An exact transcription is needed of the lines below from the one with "Given: Select the 13:00 time row label" through the one with "This screenshot has", with no other lines and no pictures.
===== Listed entries
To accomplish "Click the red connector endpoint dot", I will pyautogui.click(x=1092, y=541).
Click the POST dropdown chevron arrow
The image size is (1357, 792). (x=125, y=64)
==========
===== Listed entries
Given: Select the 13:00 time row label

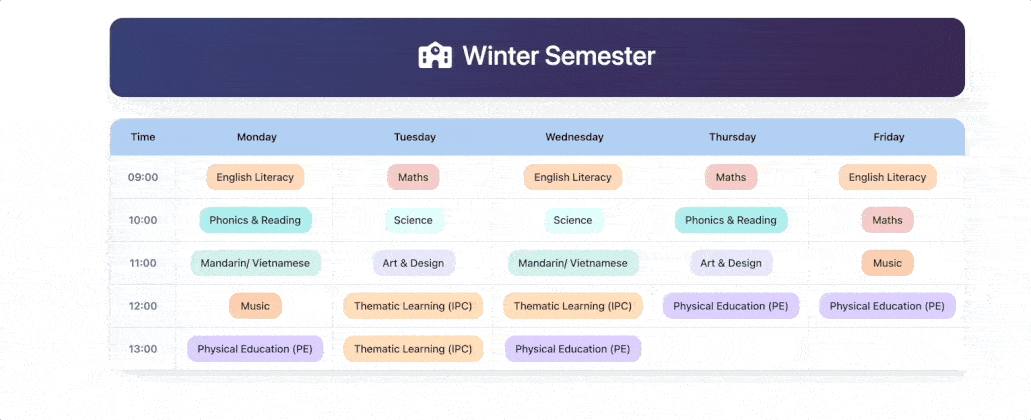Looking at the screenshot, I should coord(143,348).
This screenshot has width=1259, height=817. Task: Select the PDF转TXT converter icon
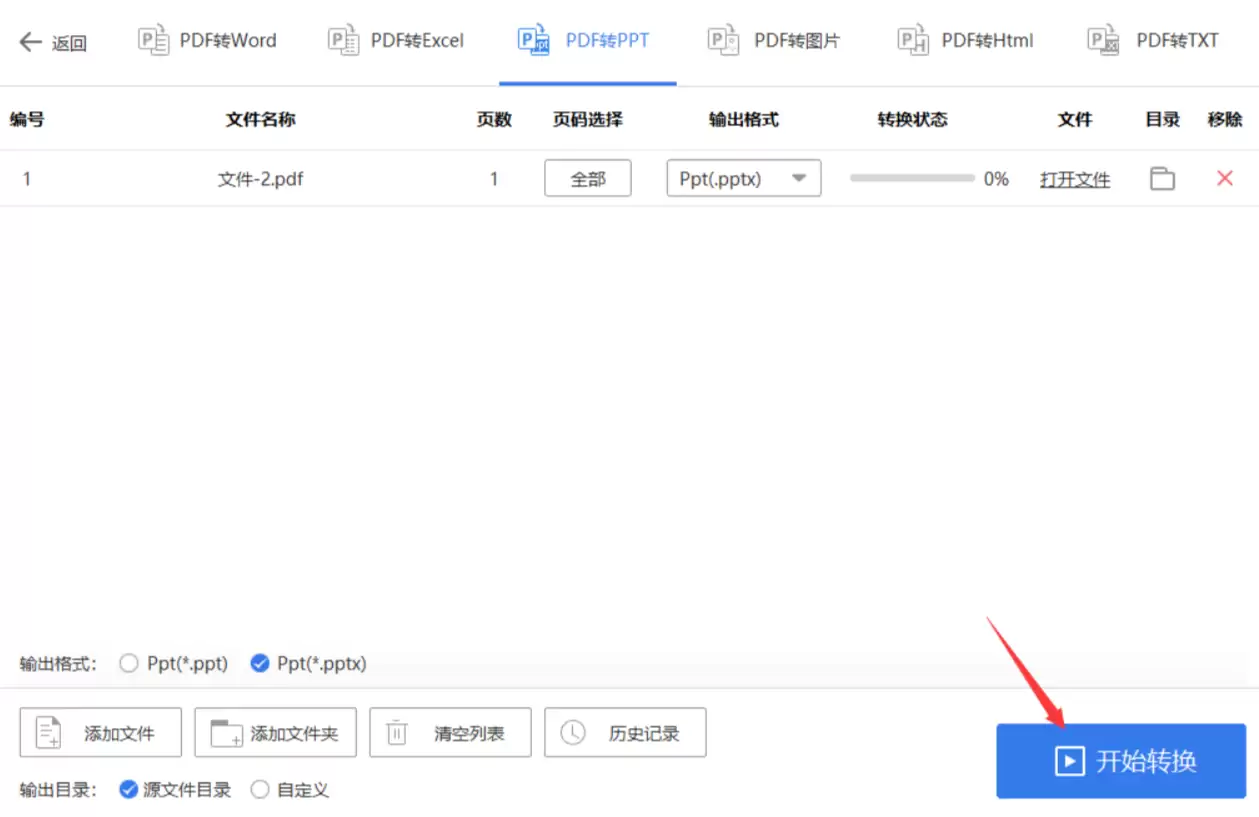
==========
===== Listed entries
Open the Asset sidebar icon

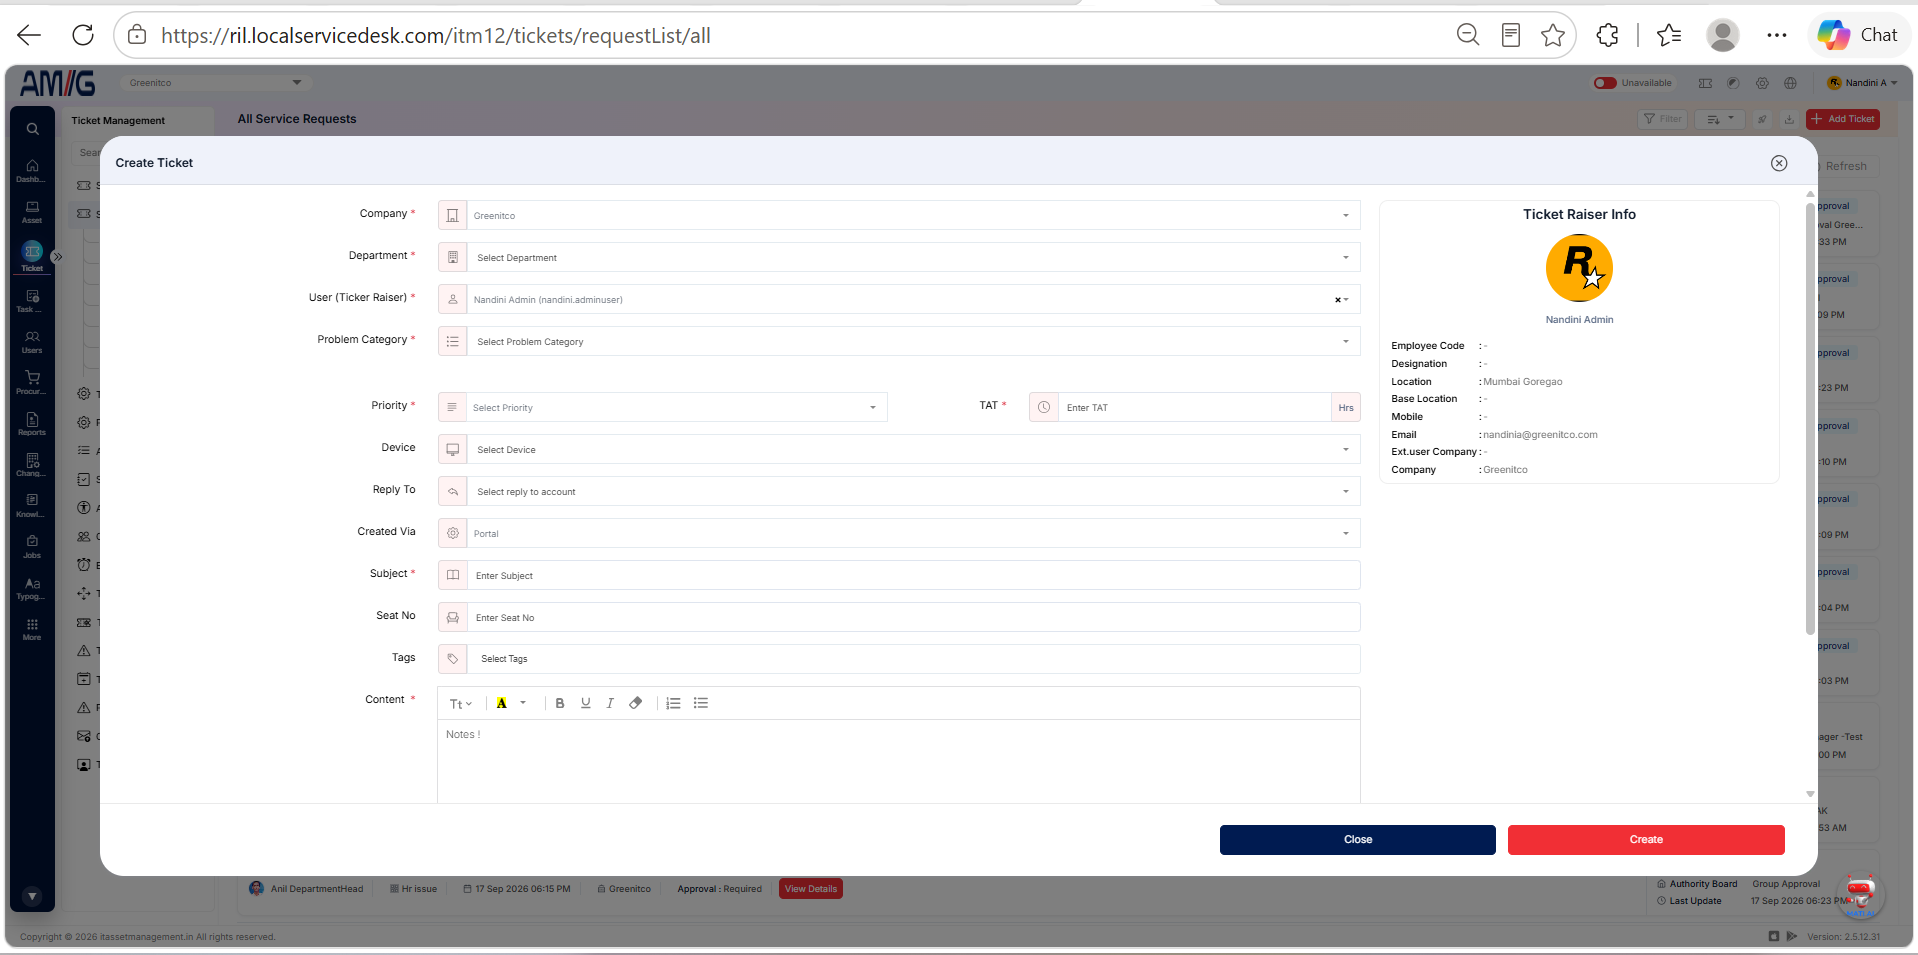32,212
==========
Answer for the task:
Given: Select the 13:00 time row label

Looking at the screenshot, I should coord(143,348).
This screenshot has width=1259, height=817. Task: Select the PDF转TXT converter icon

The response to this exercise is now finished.